174 Mass. 491 | Mass. | 1899

Barker, J.

While the purpose of the association is to hold, use, and sell land, and the scheme of organization closely follows that of a corporation, and corporations to buy and sell land can be chartered only by special act of the Legislature, this is not a proceeding to restrain or to put an end to the usurpation of corporate franchises. Indeed, as was said in Phillips v. Blatchford, 187 Mass. 510, “ It is too late to contend that partnerships with transferable shares are illegal in this Commonwealth.”

Is the trust void as creating a perpetuity, or imposing an illegal *503restraint upon alienation ? The right of a shareholder to convey his own shares, or interests, under the trust is in no way restricted, but it is contended that illegality is found in the circumstance that no sale of the corpus of the trust, and no termination of the trust, will necessarily occur within the period of a life or lives in being at the time of the creation of the trust and twenty-one years, and that the provision that the certificate holders shall not have partition of the land, and. can compel its sale only by a three fourths vote, works an illegal restraint upon alienation.

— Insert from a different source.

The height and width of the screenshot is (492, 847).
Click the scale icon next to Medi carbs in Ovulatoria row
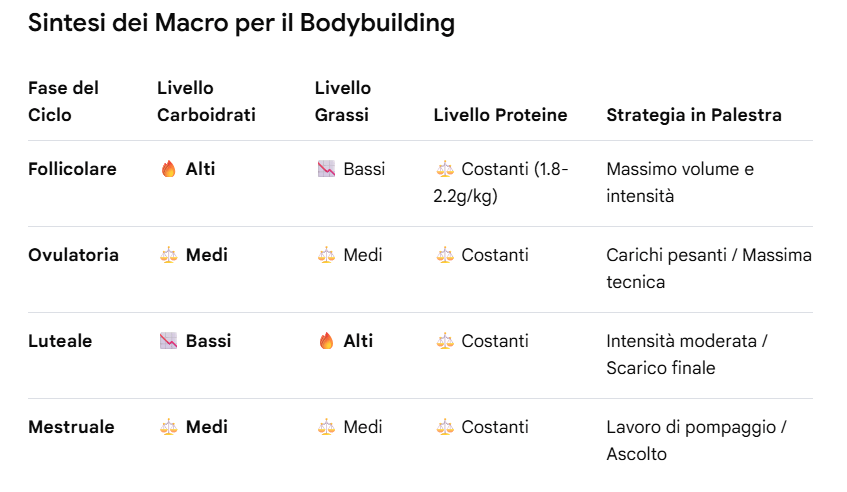pos(169,255)
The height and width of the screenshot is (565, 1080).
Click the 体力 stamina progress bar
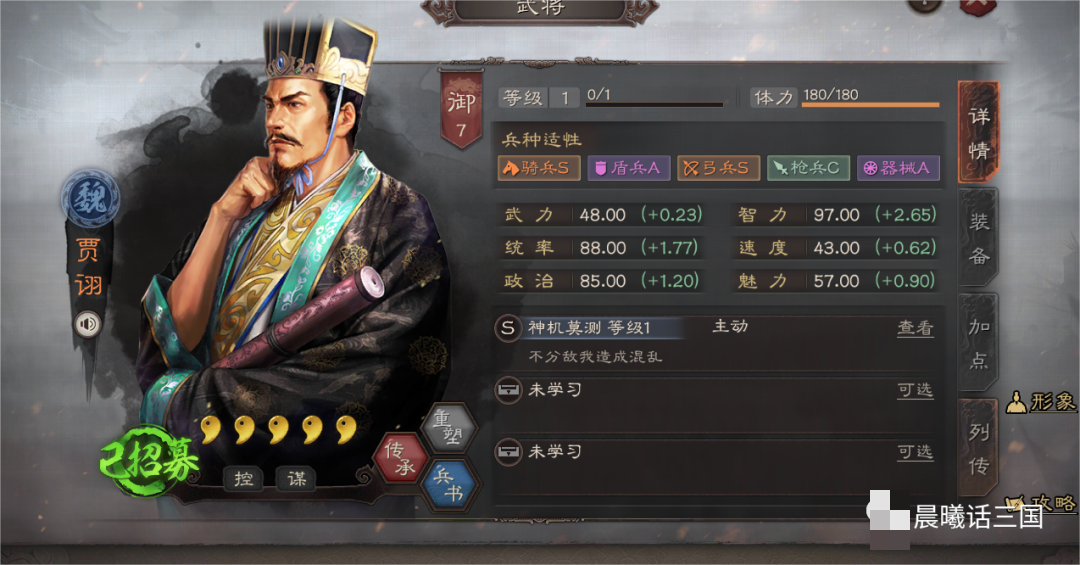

The trustees take the legal title to allow the association through its directors to manage the land and to enjoy its rents and income, and to sell the land free of trusts at the will of the association, with a further provision for the termination of the trust by vote of the association at any time after July 1,1895. Leases fpr more than five years, and sales, can be made only in accordance with an affirmative vote of three-fourths of the shares, and a like vote is necessary to terminate the trust. The substance of the situation is that the shareholders for the time being have the whole equitable estate in the corpus of the trust, and can at all times sell and transfer their equitable estates at their own pleasure; and the trustees hold the legal title in fee in trust to do with the land whatever may be required by the owners of the equitable estate, which owners have full capacity, at all times and at their own option, to require a sale of the land discharged of the trust, or the immediate termination of the trust after a period of five years and a few days, the owners of the equitable estate being a voluntary association, the beneficial interests in which are represented by shares, and the association acting by vote of the shareholders. That the directions of the association to the trustees are to be given by three fourths votes, rather than by majority votes, is immaterial, since it cannot be said that one is more improbable than the other: either is a reasonable way of declaring the will of the association, and there is no provision that a vote to sell or to end the trust must be passed within any stated period, or at all.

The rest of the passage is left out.